Changes in minimum test diameter (MTD) of a G. ruber white sensu lato (s.l.) and G. ruber white sensu stricto (s.s.), in relation summer (June, July, August, JJA) insolation at 30°N. Summer insolation at 30°N affects Indian monsoons, precipitation at the sources of the White Nile and Blue Nile, and runoff of Nile waters into the eastern Mediterranean Sea. S1a and S1b indicate time-periods of early and late Sapropel S1 formation, respectively. After Mojtahid et al. (2015)

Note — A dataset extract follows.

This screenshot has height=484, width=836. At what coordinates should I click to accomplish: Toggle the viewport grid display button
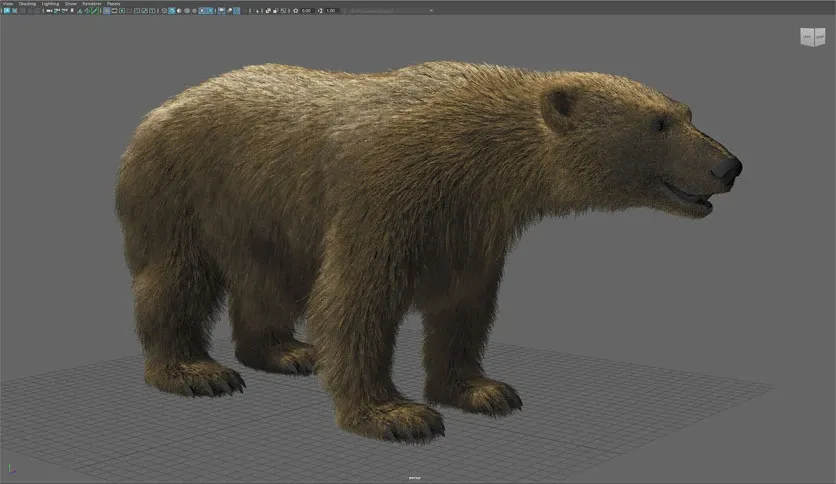click(107, 11)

The two examples on Ocean Acidification and Sapropel Formation presented above in brief merely indicate to which extent foraminifers can be employed as proxies in paleoceanography, climate research, and stratigraphy. The entire application spectrum is not limited to the chemical elements and isotopes discussed above, but includes a wide range of chemical elements and isotopes (e.g., Henderson 2002), and beyond the limits of current knowledge and feasibility. Options multiply when applying the range of methods (chemical and physical) and proxies to the different foraminifer species including morphotypes and genotypes. Moreover, certain proxies are applicable as multi-purpose tools. For example, stable oxygen isotopes yield information on the environment (e.g., temperature, salinity, and ice volume) and stratigraphy at the same time (Fig. 10.11). When adding data on population dynamics (e.g., species’ abundance) and the morphometry of individual tests and entire assemblages (e.g., calcite mass, test size, and porosity; Fig. 10.12), information again multiplies. The ultrastructure and composition of the organic tissues (e.g., N isotopes; Ren et al. 2009, 2012a) of foraminifers has not yet been analyzed to its full extent, and will add another new scope to the understanding of foraminifers and their applicability. Modern technology such as LA-ICP-MS and NanoSIMS provides detailed fine-scale data, for example, on diurnal changes in calcification under varying environmental conditions (e.g., Spero et al. 2015). Finally, complementary data from non-foraminifer proxies comprise important information (e.g., Fischer and Wefer 1999), and synergetic effects foster a better systematic understanding and quantification of processes and budgets of the changing ocean. Along with the rapid technological development, new questions and challenges will arise, and remedy may be provided. Ultimate goal of the community effort in (paleo-) environment and climate research are implementation in programs for a more sustainable management of the ocean and climate, and to preserve a habitable planet.